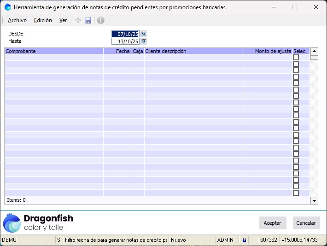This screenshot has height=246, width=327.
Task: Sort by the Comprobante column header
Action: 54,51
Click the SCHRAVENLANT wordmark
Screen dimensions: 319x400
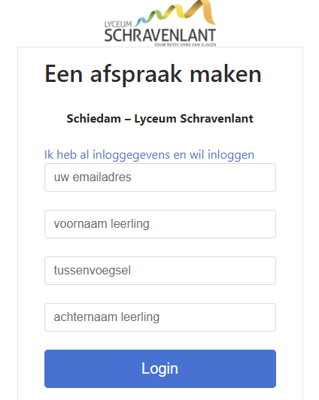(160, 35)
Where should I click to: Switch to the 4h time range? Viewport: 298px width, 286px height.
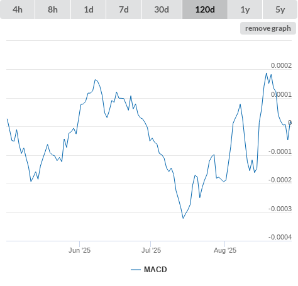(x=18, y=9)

--- Exercise details ---
Output the span from the line with "Where should I" through the last line of the data, inclusive and exact, and omit every picture.

--- Expected answer ---
Where should I click to: Switch to the 4h time range? Viewport: 298px width, 286px height.
(x=18, y=9)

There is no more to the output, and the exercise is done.